Contraditório e ampla defesa

O direito ao contraditório e ampla defesa nos procedimentos administrativos do Incra

Os procedimentos para a identificação e titulação das terras quilombolas são orientados por legislação federal e por legislações estaduais. Na esfera federal, o Incra é o órgão responsável por titular as terras de quilombo seguindo os procedimentos estabelecidos no Decreto Federal nº 4.887 de 2003 e na Instrução Normativa Incra nº 57 de 2009.

ACÓRDÃO

Tribunal Regional Federal – 4ª Região
Agravo de Instrumento n.º 2008.04.00.034037-5/SC
Agravante: Iguaçu Celulose Papel S/A e Agro Florestal Ibicui S/A
Agravado: Incra
Data do acórdão: 07/05/2009
Comunidade quilombola envolvida: Invernada dos Negros (SC)
Ementa:

CONSTITUCIONAL. REMANESCENTES DE COMUNIDADES DE QUILOMBOS. ART. 68-ADCT. DECRETO Nº 4.887/2003. CONVENÇÃO Nº 169-0IT.

(…)

  1. VIOLAÇÃO AO CONTRADITÓRIO. Inexiste violação ao contraditório e ampla defesa se o Decreto nº 4.887/2003 permite contestação do relatório – RTID – emprazo não exíguo (90 dias).
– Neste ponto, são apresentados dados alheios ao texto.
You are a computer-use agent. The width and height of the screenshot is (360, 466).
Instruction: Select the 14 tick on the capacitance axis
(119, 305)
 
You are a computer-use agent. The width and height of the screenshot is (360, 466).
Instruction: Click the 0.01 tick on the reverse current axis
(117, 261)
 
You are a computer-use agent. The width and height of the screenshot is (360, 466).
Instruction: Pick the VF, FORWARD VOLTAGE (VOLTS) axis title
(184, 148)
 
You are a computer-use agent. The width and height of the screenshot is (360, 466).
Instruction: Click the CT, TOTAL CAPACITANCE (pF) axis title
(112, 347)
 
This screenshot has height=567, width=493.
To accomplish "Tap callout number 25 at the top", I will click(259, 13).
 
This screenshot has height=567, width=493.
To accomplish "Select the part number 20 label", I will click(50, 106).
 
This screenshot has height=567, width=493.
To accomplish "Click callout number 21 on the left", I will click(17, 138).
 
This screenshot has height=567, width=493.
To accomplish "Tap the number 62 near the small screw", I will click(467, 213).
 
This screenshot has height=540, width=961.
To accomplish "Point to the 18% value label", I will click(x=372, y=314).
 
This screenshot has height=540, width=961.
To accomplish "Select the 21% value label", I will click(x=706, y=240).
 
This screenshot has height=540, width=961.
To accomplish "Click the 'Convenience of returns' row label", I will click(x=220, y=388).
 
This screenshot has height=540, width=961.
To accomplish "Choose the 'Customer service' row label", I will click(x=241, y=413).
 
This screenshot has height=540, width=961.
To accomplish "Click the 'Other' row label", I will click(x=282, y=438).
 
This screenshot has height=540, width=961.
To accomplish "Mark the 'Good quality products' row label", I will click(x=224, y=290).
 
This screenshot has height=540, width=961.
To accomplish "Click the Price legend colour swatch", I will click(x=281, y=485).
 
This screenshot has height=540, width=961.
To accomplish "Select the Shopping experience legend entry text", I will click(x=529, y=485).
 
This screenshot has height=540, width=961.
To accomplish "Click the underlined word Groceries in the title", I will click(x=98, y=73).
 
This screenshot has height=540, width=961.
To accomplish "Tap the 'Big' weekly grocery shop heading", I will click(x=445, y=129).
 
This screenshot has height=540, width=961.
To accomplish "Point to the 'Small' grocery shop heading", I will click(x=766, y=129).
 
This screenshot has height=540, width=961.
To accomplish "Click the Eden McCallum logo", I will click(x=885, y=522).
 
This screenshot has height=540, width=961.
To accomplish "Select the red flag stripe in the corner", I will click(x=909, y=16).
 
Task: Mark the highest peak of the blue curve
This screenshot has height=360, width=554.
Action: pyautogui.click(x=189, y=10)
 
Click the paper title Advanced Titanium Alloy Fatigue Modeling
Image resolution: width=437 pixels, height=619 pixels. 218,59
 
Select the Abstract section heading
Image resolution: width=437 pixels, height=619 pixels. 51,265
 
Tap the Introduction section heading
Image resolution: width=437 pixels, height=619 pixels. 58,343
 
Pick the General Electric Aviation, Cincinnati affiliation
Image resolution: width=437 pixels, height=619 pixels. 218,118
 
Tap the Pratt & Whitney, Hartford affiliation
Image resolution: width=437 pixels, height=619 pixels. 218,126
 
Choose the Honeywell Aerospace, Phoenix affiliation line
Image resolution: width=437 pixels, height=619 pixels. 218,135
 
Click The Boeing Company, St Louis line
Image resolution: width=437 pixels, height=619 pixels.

Similitude com o Decreto nº 1.775/96,sobre demarcação de terras indígenas, que o STF reputou não ofensivo a tais princípios.

Leia a íntegra do acórdão e do voto da Relatora 

SENTENÇA

Justiça Federal no Espírito Santo
Mandado de Segurança n.º 2006.50.01.00.7784-2
Impetrante: Aracruz Celulose S/A
Impetrado: Superintendente Regional do Incra-ES
Data da sentença: 01/11/2006
Comunidade quilombola envolvida: Linharinho (ES)
Trecho da decisão:

Destaco, inicialmente, que a Lei 9.784/99 é, certamente, um dos mais importantes instrumentos de controle do relacionamento entre Administração e Cidadania. Seus dispositivos trouxeram para o Direito Administrativo Brasileiro o devido processo legal. Dentre os princípios que a regem estão o da legalidade, da publicidade, do interesse público, da eficiência, do contraditório e da ampla defesa (art. 2º da Lei 9.784/1999).Nenhum deles restou inobservado à vista do que dispõe o Decreto7.887/2003 e as instruções normativas apontadas, que, aliás, repetem basicamente o texto literal do referido Decreto.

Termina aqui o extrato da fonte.